Please return the lines of the data that contain "will".
Supplied material below:
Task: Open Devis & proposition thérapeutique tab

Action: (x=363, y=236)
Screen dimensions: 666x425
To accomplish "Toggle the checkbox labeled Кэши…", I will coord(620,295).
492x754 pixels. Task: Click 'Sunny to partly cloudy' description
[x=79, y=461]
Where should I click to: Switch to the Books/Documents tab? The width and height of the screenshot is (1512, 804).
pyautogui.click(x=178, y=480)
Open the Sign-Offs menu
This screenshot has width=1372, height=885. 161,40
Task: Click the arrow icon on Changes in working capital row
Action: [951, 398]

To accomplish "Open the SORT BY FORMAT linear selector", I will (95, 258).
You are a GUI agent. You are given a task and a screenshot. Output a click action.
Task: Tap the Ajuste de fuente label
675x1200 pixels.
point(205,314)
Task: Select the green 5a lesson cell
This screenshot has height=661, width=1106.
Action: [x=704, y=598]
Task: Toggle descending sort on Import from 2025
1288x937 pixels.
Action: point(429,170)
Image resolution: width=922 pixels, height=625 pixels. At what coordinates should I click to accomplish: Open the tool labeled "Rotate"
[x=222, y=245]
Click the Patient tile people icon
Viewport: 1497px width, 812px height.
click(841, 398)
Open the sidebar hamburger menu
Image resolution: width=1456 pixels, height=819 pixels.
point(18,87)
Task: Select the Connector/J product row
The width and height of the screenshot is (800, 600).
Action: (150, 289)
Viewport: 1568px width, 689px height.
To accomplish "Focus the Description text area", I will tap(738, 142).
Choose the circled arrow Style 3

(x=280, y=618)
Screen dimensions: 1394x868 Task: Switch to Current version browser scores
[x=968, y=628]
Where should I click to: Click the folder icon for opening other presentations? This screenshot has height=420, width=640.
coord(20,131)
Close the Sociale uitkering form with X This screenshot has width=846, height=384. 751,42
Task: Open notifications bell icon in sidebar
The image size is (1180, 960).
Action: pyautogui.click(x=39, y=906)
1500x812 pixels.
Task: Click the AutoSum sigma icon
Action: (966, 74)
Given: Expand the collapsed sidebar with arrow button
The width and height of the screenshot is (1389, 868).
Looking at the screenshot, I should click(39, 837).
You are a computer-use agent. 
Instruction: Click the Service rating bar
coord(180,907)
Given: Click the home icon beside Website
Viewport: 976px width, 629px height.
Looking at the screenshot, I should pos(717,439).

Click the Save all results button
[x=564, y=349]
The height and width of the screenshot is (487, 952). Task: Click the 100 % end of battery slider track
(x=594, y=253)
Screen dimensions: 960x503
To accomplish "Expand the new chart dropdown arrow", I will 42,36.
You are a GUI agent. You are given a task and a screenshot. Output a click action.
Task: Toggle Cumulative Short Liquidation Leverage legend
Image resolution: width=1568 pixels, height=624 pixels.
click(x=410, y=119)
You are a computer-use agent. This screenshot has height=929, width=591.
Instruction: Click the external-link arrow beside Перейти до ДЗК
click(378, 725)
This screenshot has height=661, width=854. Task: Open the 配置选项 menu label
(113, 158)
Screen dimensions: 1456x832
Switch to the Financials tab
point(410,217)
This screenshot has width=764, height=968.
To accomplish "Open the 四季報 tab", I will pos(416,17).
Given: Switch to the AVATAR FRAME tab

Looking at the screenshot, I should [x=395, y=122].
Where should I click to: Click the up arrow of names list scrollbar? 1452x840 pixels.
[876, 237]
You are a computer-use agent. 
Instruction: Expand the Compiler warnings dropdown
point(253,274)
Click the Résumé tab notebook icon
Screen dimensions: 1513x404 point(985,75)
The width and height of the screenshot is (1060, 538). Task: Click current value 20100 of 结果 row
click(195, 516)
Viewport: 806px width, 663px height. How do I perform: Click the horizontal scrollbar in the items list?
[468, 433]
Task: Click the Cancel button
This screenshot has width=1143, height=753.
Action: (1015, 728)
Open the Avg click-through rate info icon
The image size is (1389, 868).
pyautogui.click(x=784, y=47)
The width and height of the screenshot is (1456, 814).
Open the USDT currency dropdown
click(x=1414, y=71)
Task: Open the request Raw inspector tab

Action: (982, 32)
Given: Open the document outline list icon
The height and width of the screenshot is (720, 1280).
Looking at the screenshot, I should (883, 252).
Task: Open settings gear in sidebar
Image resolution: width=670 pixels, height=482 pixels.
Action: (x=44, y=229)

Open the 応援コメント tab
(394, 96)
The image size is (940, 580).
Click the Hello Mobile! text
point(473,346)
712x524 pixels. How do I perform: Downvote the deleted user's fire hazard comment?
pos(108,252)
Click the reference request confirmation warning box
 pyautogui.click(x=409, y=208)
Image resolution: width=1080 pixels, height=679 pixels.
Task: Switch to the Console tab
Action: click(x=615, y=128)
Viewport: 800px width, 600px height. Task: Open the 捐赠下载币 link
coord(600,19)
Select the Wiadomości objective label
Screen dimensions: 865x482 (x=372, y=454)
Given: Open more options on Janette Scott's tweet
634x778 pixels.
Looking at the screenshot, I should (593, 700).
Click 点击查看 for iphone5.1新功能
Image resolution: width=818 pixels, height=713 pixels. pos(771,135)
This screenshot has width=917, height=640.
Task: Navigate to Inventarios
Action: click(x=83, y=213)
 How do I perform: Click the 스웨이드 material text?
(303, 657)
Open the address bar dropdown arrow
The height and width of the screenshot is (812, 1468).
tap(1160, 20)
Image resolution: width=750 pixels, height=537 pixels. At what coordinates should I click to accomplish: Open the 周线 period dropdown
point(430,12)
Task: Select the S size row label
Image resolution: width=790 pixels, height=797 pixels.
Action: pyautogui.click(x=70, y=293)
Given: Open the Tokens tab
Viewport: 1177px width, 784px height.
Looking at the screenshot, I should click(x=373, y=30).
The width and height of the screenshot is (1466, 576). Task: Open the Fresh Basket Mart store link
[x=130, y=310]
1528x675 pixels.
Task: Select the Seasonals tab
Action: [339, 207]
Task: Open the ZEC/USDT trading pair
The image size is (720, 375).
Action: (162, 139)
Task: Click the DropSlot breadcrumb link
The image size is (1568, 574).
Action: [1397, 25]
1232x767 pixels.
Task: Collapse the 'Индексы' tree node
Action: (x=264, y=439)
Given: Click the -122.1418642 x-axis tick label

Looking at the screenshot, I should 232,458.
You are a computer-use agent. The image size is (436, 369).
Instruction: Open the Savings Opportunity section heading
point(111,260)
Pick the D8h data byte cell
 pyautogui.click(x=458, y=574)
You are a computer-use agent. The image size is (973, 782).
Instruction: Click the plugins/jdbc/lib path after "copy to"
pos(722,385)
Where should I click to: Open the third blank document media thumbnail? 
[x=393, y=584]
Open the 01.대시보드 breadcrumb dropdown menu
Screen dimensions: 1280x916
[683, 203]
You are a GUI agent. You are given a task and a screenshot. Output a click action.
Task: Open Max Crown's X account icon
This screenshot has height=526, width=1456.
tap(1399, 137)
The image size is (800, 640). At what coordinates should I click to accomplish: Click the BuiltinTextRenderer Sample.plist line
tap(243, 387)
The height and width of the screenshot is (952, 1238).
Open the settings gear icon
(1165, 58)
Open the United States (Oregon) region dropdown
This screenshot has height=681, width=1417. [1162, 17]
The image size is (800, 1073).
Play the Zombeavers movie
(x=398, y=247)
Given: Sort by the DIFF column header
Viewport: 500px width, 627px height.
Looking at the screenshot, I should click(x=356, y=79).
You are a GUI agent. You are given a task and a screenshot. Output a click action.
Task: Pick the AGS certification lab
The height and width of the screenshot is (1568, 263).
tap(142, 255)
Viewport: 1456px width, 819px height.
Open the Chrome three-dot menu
End of Supplied material.
Output below —
To accomplish "Toggle the checkbox labeled Кэши…", I will coord(620,295).
To accomplish "Open the SORT BY FORMAT linear selector", I will (95, 258).
To accomplish "Focus the Description text area", I will tap(738, 142).
To accomplish "Expand the new chart dropdown arrow", I will 42,36.
To accomplish "Open the 四季報 tab", I will pos(416,17).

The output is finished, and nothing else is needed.